Intervista Flash: District 13

Immagine di District 13 District 13 è il nome di un nuovo progetto che va ad inserirsi nella multiforme e tumultuosa scena metal italiana. Jerico ha intervistato per voi i ragazzi del gruppo: sentiamo cosa hanno da dire!

 

Visto che siete alla prima intervista in questo sito, perché non presentate ai nostri lettori quando ed in che modo avete iniziato il vostro percorso nel mondo underground?

Jon Wild (cantante dei District 13): Ho suonato in diverse band e ho preso parte a numerosi progetti a Londra. I District 13 si sono riuniti per la prima volta quando Richard Vanderpuije (basso) e Asen Milushev (batteria) stavano cercando un cantante / chitarrista con cui iniziare un nuovo progetto. Al momento stavo lavorando a un progetto video di industrial metal, ma volevo creare un progetto live con una band. Sono stata l'ultima persona che ha fatto l'audizione e ci siamo trovati benissimo, sia musicalmente che a livello personale. Abbiamo tutti background molto diversi, ma sembravamo avere una grande connessione mentre suonavamo insieme. Mi è sempre piaciuto scrivere canzoni e all'inizio avevo alcune canzoni da provare. Molto rapidamente siamo riusciti a mettere insieme 12 brani per il nostro album di debutto "Soma", pubblicato lo scorso anno (2019). Abbiamo avuto una chiara direzione fin dall'inizio nel voler fare musica che fosse pesante ed energica, pur essendo molto melodica allo stesso tempo. Abbiamo iniziato a suonare in molti club di Londra come il Dublin Castle, Big Red, Underbelly, New Cross Inn e molti altri. Dopo aver inviato alcune demo ai promotori del festival Hills of Rock (Bulgaria), siamo stati invitati a suonare quando Judas Priest e Iron Maiden erano gli headliner. Mentre eravamo in Bulgaria abbiamo registrato "Soma" con il tecnico del suono Georgi Stanev. "Soma" ha ricevuto ottime recensioni ed è stato inserito nella top 50 degli album del 2019 di Powerplay Magazine. Abbiamo appena registrato il nostro secondo album con Georgi Stanev e siamo stati invitati a suonare di nuovo al festival Hills of Rock nel 2021.
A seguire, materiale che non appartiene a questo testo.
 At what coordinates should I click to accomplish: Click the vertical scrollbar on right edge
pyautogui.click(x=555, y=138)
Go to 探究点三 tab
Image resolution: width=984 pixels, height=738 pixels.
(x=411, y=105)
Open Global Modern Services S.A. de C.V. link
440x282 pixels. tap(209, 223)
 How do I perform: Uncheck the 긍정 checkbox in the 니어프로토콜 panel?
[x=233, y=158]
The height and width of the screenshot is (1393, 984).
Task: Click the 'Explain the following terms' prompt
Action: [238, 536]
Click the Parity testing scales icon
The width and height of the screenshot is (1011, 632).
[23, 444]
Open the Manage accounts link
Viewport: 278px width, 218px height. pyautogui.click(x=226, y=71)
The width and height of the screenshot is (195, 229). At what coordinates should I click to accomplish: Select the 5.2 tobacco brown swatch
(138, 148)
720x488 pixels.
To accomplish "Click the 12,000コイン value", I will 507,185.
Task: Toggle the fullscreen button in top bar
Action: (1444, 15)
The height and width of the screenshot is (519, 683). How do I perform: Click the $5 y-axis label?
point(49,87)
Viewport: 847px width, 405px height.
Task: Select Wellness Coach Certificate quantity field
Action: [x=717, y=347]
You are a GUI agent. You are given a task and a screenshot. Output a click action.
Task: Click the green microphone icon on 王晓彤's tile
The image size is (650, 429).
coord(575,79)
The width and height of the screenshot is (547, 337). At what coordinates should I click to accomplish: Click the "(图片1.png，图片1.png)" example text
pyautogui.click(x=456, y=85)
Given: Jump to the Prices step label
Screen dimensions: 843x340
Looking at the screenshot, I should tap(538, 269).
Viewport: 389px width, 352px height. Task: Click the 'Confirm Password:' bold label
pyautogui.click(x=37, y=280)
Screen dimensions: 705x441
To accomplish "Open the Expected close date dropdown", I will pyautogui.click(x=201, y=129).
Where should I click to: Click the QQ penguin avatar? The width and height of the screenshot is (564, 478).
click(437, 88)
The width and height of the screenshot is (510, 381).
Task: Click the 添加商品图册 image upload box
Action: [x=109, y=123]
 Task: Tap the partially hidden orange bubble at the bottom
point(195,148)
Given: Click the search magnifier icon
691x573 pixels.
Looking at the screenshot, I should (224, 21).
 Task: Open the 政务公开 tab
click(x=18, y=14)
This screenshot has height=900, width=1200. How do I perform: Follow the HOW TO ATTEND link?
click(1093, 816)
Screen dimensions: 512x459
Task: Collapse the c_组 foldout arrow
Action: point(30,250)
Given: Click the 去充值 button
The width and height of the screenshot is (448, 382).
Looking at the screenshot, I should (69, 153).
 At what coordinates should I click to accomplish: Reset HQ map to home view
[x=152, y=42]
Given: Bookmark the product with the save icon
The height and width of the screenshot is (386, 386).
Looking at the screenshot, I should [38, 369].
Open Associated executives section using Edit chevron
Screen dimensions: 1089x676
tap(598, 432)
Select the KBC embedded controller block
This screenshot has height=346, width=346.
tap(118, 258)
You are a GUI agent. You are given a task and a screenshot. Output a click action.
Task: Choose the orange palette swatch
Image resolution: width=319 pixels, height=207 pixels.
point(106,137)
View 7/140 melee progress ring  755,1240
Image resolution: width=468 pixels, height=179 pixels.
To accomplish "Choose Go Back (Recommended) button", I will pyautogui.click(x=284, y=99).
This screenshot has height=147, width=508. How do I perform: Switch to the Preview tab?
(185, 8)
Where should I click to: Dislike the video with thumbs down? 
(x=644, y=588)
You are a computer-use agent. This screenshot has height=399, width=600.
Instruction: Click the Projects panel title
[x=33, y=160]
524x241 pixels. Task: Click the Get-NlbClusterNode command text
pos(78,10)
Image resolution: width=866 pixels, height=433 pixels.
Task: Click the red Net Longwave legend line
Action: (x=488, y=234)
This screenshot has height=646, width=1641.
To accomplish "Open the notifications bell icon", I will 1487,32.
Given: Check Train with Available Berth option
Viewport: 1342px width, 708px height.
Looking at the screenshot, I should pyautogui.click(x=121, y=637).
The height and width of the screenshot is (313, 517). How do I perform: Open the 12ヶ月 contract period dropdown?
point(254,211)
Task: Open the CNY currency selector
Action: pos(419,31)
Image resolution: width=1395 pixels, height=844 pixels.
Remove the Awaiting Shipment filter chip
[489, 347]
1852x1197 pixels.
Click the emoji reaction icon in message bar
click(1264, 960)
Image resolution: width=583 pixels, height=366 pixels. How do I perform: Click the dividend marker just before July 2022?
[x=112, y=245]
Da quali generi e bands è influenzato il gruppo?

Jon Wild: Le influenze principali per la nostra musica sono grunge, hard rock e punk. In passato siamo stati descritti come un incrocio tra Black Sabbath e Ramones. La maggior parte della nostra musica è un uptempo con tocchi di punk, ma include parti di chitarra solista e linee vocali più pesanti che tendono maggiormente al grunge e al metal. Alcuni dei miei gruppi preferiti includono Nirvana, Guns n ’Roses, Rival Sons, White Stripes, The Doors, Sex Pistols, Ramones, Queens Of The Stone Age, Led Zeppelin e Queen. Mi piace incorporare anche elementi di altri stili. Il nostro terzo singolo "Is This The Way" includeva alcune armonie vocali influenzate da Simon e Garfunkel. Altre band underground che mi piacciono molto sono i Florence Black, Uncle Acid and the Deadbeats e Scarlett Rebels.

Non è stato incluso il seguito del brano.